Ning Yuan, founder of the luxury streetwear label Ning Dynasty, is the next to be welcomed into the Jing Daily community of individuals shaping China’s booming luxury fashion industry. These profiles highlight industry leaders who contribute to the national and global fashion communities, from creatives and influencers to business executives and entrepreneurs.
Even through Zoom, there’s an effortless swag that Ning Yuan exudes. Perhaps that comes with the title of being the young founder of an “imperial party streetwear luxury brand,” as she describes it.
Born in Guangzhou, the 28-year-old knew early on that she wanted to represent her Chinese heritage on a global stage. Growing up, Ning Yuan had heard stories of how her ancestors used to be master silk manufacturers, crafting goods fine enough for the emperors. At the same time, she had witnessed first-hand the surge of foreign brands entering the market in the ‘90s and 2000s, and questioned the stir they caused among Chinese consumers.
So, following her love of American hip-hop, she moved to the US to build the skills she would eventually need to start her own brand. After studying strategic communications and working in marketing, PR, and data strategy, she launched her eponymous label Ning Dynasty out of London last year. A nod to her global background, the brand playfully infuses streetwear staples with traditional Chinese iconography and pop culture elements.
With her first collection — consisting of Italian jersey T-shirts, hoodies, tracksuits, and silk separates — Ning Yuan presents a luxury streetwear option that celebrates the opulence of Chinese youth culture. Here, Jing Daily chats to the founder about her silk heritage, streetwear love, and why the middle of a pandemic was the “perfect time” to start a brand.
Jing Daily: How did you decide fashion was your path?
Ning Yuan: I’ve always heard stories that generationally [my family] did the Silk Road and that we procured and had a connection to the Forbidden City Palace. For me, it was really important to showcase the best thing China can make, which is silk. At that point, I was like, one, I love streetwear. Two, I love to party. And three, let’s combine it all into something luxurious. Casablanca has been a huge inspiration of mine.

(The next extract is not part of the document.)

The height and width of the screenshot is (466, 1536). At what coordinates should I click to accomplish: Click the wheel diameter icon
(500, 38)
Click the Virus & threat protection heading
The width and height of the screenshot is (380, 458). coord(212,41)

All the things that we’ve made came from designs from imperial motifs to have that flare. Because the streetwear market is so saturated — it’s all one color! Maybe it’s the Yeezy palette.

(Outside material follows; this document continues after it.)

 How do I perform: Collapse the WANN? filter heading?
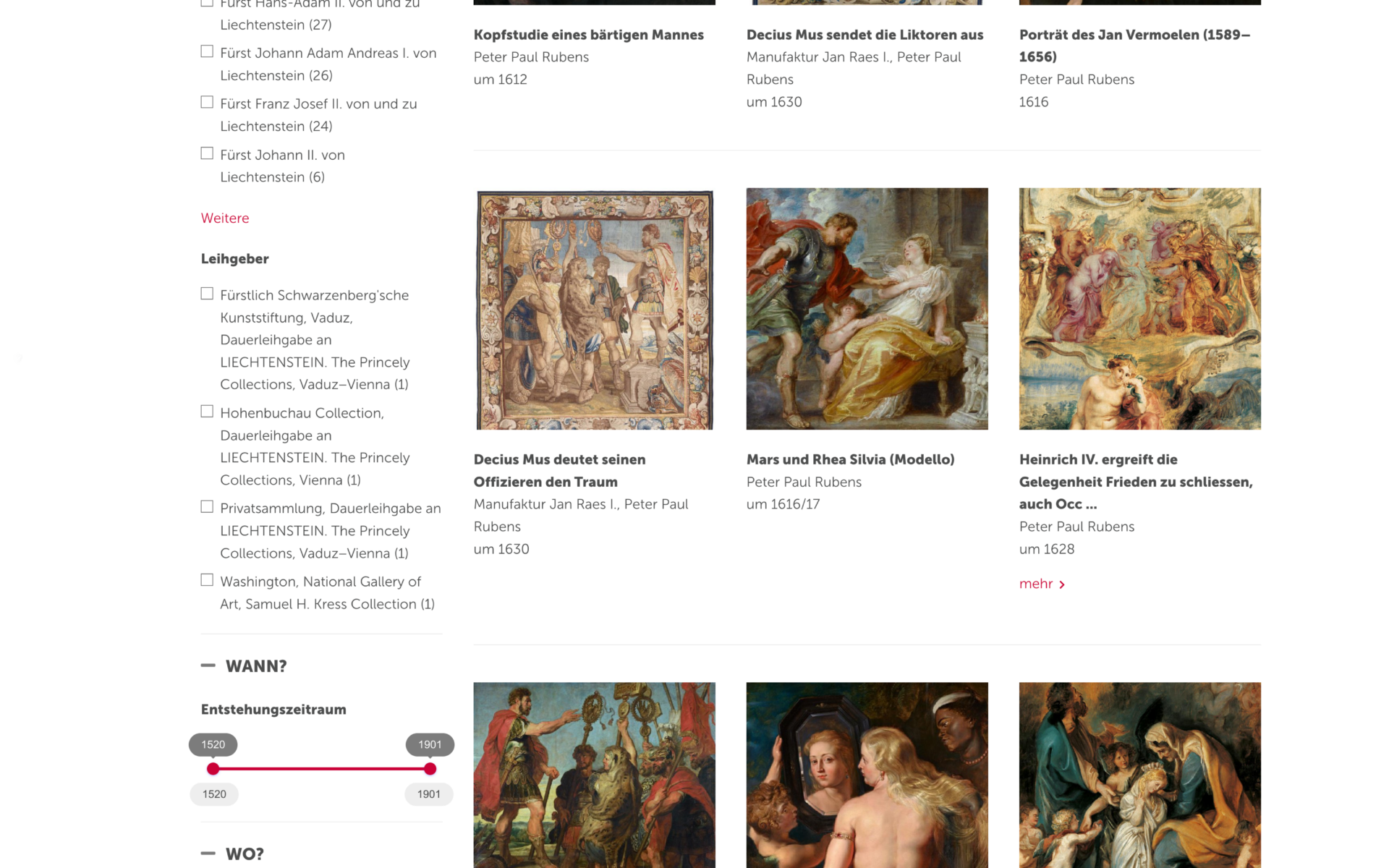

Or Supreme red. Tell me more about how you got into the streetwear category.
I remember when I was in the mainland, I would always have to go to Hong Kong to buy CDs. And I would always be lining up for the adidas. My dad bought me FUBU — he was the best person ever — and he always bought me limited-edition adidas. That was when I was really young, I started queuing up for all these limited-edition drops.
You were a little hypebeast.
I was a little hypebeast! Before “hypebeast” was “hypebeast,” we had that culture already in China. You want to wear things that are accessible, comfortable, and I couldn’t resonate with any of the Lanvin — the old, traditional luxury houses. When I went into Chanel, I thought, “It really looks like yarn!” I love Chanel, but I feel like I have to be someone else.
But in streetwear, it’s democratizing. I can be myself. Me in a hoodie? I feel amazing. Me in sneakers? I feel amazing. And as soon as I saw Riccardo Tisci and Givenchy stocking in Lane Crawford, I was so happy I could wear a T-shirt that is designer but is also adjustable.
Why was 2021, the middle of a pandemic, the time to start your streetwear brand?
It was absolutely the perfect time. Number one, you have talent. You can poach talent. And you have the time on your hands to slowly do everything to your perfection. So I was working 24/7, stitching together all the production, fleshing out everything from the bomber jacket details to the [shrinkage]. And it gave me an amazing time to bond with my team.
What has been the most exciting part of the process so far?
Just to realize the vision of what I wanted to do. The silk shirts are my pride because we went again and again to make sure the quality is beautiful. One of the things I wanted to say is that the silk is from the only silk producer bearing the Forbidden City Palace seal by the committee. So, the silk is Palace verified. And we have exclusivity with them. It’s kind of tongue-in-cheek in the new way of selling a really quality product to younger people.
On that note, how would you describe your demographic?
It is the modern affluent younger generation. The people who are paying for experiences. The people who have invested in NFTs. They care about shared ownership. They care about the world. They care about silk fashion. They love music. They love finding niche brands, and they are brand fatigued.
And finally, what’s in store for Ning Dynasty?
We’re definitely going to be on more platforms such as Tmall, Little Red Book, and TikTok and just really capturing that Gen-Z youth, because you always need to have the zeitgeist. You have to make sure you allow for other people to take your products on board and make it their own vision as well.
There’s a lot to do in our [next] drop, too. It’s a more mature, more beautiful collection. We have a lot of cool silhouettes that are coming, whether it’s the jackets that are made in Puglia [Italy] that are beautiful from the old Moncler factories to more silk that tells a techno story but also has a folklore background.
This interview has been edited and condensed for clarity.